Task brief:
Exact copy, pictures excluded: write out every line below.

Stored data entries:
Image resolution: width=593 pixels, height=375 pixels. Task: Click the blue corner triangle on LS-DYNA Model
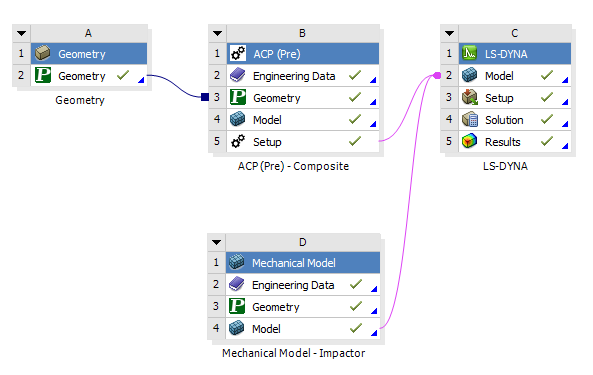[565, 80]
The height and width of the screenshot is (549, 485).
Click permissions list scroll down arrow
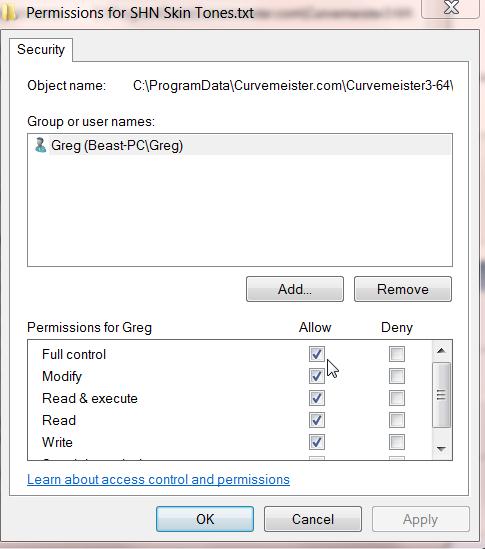tap(441, 449)
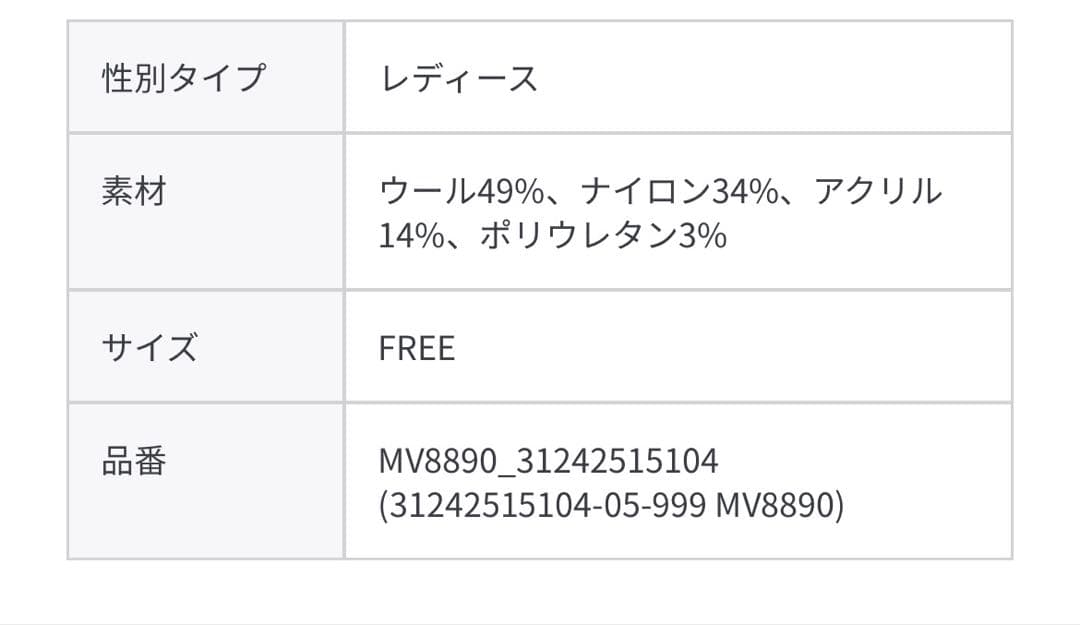Click the 品番 row header
This screenshot has height=625, width=1080.
tap(133, 461)
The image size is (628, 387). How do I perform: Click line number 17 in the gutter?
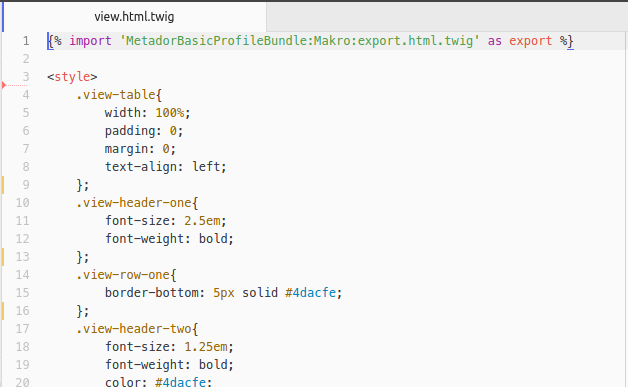(x=22, y=329)
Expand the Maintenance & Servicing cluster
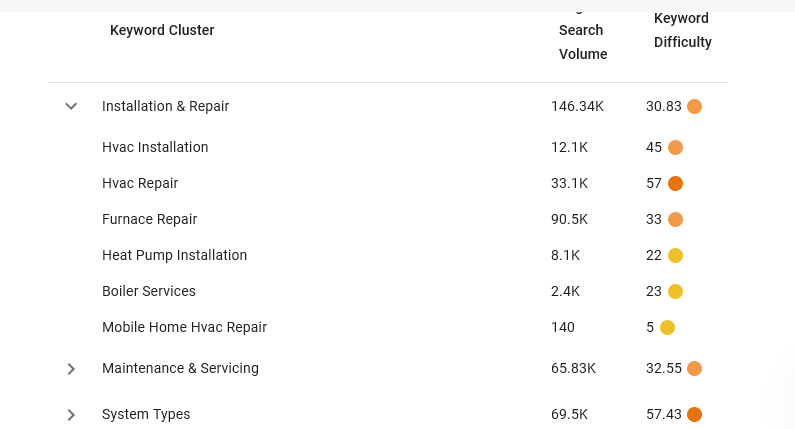 pos(71,369)
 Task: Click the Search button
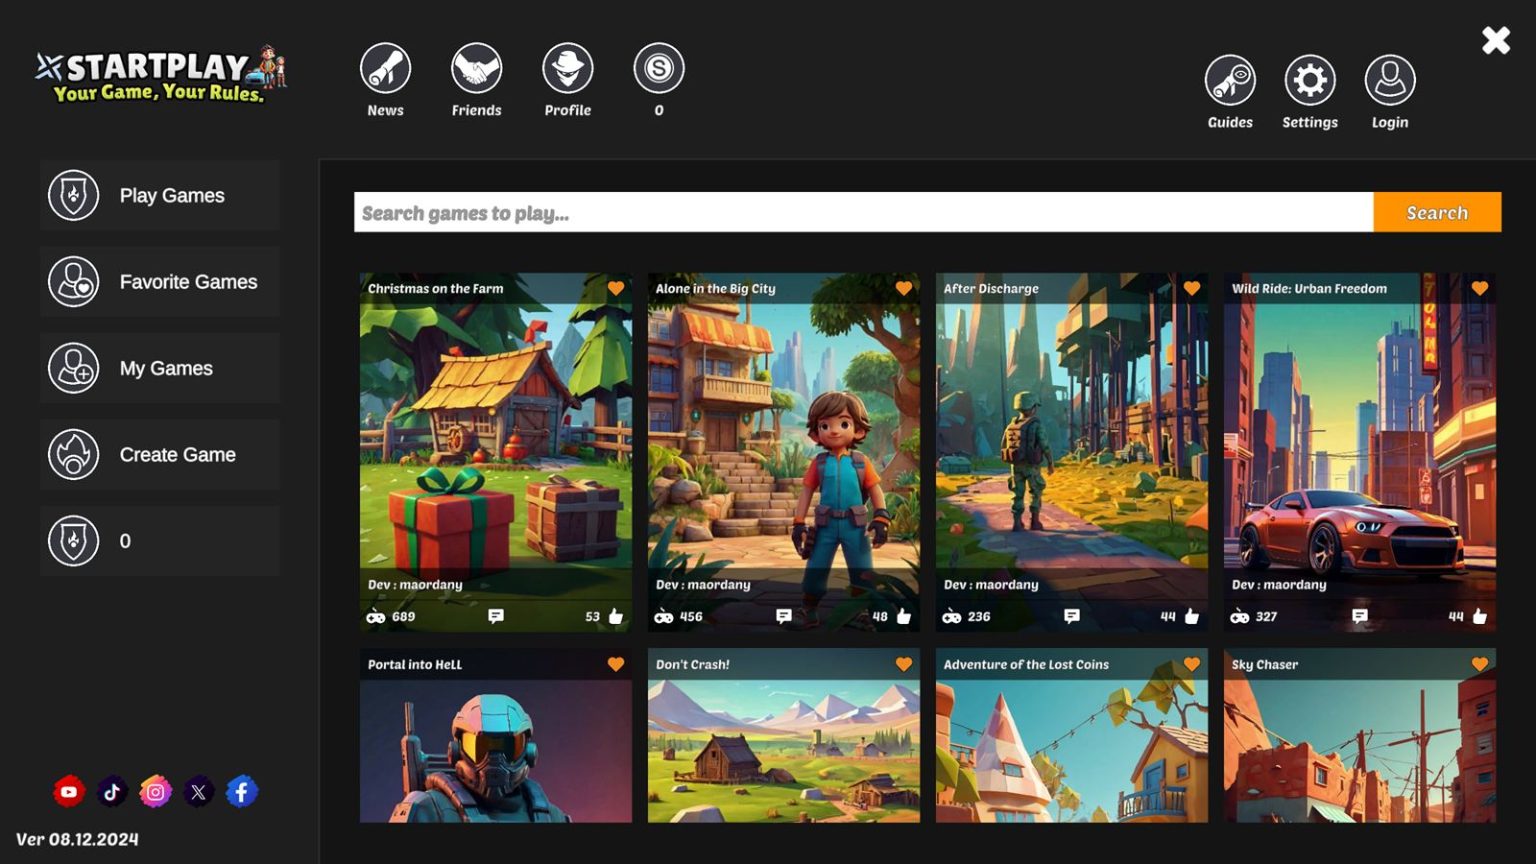(x=1436, y=212)
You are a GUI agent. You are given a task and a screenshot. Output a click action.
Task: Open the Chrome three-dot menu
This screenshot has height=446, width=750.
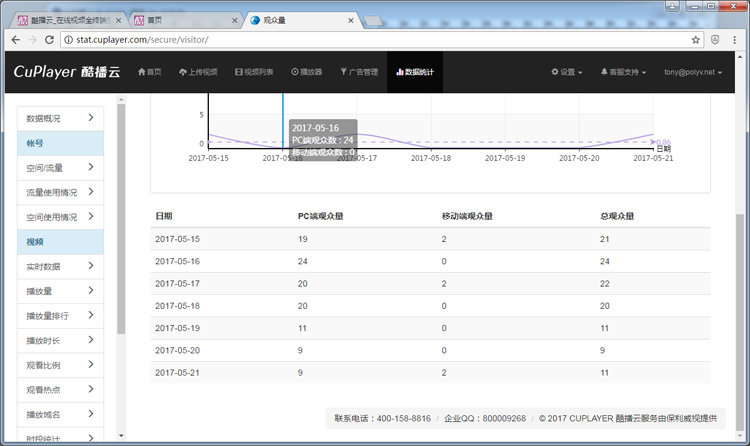tap(736, 39)
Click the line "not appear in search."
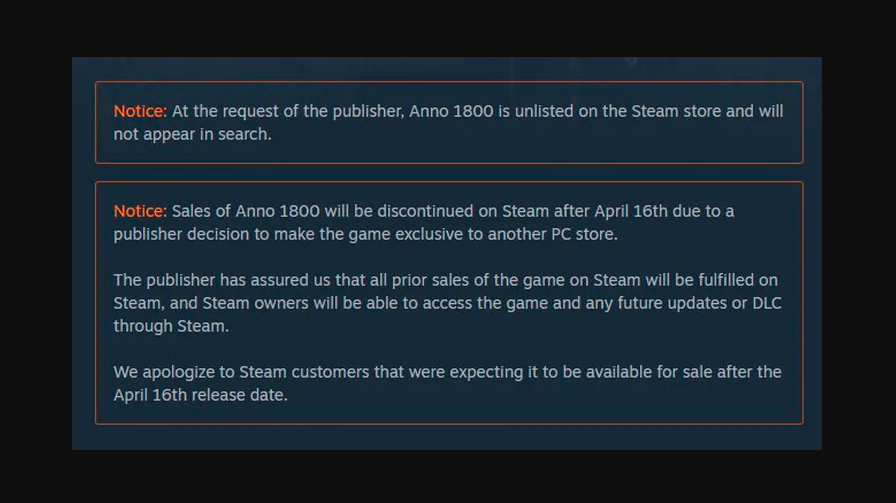This screenshot has height=503, width=896. 192,134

Reply:
Image resolution: width=593 pixels, height=375 pixels. Task: Click the blue corner triangle on LS-DYNA Model
[565, 80]
The height and width of the screenshot is (549, 485).
Click permissions list scroll down arrow
tap(441, 449)
Click the 品番 row header
This screenshot has height=625, width=1080.
tap(133, 461)
The image size is (628, 387). How do I perform: Click line number 17 in the gutter?
(x=22, y=329)
Expand the Maintenance & Servicing cluster
 pos(71,369)
 Task: Click the Search button
(x=1436, y=212)
You are a GUI agent. You are given a task and a screenshot. Output a click action.
Task: Open the Chrome three-dot menu
This screenshot has height=446, width=750.
tap(736, 39)
Click the line "not appear in search."
This screenshot has height=503, width=896. 192,134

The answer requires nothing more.